------ Material zur Aufgabe
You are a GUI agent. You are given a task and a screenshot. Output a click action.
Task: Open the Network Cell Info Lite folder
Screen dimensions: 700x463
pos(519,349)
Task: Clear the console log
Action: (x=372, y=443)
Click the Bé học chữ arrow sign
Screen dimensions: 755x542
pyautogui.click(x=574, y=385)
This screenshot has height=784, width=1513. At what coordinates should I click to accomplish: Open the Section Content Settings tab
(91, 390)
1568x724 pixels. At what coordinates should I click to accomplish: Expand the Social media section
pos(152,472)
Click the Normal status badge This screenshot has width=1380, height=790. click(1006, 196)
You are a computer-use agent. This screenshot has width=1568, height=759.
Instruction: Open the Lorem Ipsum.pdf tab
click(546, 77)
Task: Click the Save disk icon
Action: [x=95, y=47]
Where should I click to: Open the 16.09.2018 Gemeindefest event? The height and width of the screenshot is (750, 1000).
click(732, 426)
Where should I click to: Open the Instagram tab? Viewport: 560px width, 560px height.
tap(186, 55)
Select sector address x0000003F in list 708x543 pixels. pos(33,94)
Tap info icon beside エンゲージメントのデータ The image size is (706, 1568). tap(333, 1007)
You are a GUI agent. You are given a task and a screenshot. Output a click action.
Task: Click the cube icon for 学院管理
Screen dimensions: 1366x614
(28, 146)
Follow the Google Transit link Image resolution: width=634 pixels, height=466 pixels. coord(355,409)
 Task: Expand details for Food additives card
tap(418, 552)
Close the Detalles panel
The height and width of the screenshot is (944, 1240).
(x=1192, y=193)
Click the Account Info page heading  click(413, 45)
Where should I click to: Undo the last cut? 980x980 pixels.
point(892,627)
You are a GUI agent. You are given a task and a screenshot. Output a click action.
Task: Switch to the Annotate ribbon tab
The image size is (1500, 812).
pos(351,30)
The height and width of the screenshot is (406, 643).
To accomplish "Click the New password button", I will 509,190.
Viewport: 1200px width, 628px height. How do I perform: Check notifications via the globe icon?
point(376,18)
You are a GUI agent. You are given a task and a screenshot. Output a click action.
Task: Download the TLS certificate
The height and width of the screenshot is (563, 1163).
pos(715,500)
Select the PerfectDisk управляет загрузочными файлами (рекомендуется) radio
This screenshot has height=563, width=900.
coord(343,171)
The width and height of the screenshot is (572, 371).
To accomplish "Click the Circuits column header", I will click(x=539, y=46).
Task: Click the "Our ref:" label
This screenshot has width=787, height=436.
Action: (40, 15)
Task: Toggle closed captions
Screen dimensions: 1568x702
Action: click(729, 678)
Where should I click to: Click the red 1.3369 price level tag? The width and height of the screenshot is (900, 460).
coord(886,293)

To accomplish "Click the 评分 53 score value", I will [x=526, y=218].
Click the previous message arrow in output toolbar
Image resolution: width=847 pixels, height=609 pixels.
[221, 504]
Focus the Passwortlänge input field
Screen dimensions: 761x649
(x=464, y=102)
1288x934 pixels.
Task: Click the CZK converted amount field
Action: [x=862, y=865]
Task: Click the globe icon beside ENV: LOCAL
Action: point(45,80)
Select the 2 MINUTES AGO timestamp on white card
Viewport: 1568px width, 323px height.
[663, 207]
------------
**Aufgabenstellung**
Schreiben Sie die Zeilen der Daten neu, beginnend mit der Zeile, die „Click the Account“ enthält, und endend mit der Zeile, die „coord(343,171)“ enthält. Ersetzen Sie dabei „Annotate“ durch „Review“ und lassen Sie alles Übrige unverändert.

**Ergebnis**
Click the Account Info page heading  click(413, 45)
Where should I click to: Undo the last cut? 980x980 pixels.
point(892,627)
You are a GUI agent. You are given a task and a screenshot. Output a click action.
Task: Switch to the Review ribbon tab
The image size is (1500, 812).
pos(351,30)
The height and width of the screenshot is (406, 643).
To accomplish "Click the New password button", I will 509,190.
Viewport: 1200px width, 628px height. How do I perform: Check notifications via the globe icon?
point(376,18)
You are a GUI agent. You are given a task and a screenshot. Output a click action.
Task: Download the TLS certificate
The height and width of the screenshot is (563, 1163).
pos(715,500)
Select the PerfectDisk управляет загрузочными файлами (рекомендуется) radio
This screenshot has height=563, width=900.
coord(343,171)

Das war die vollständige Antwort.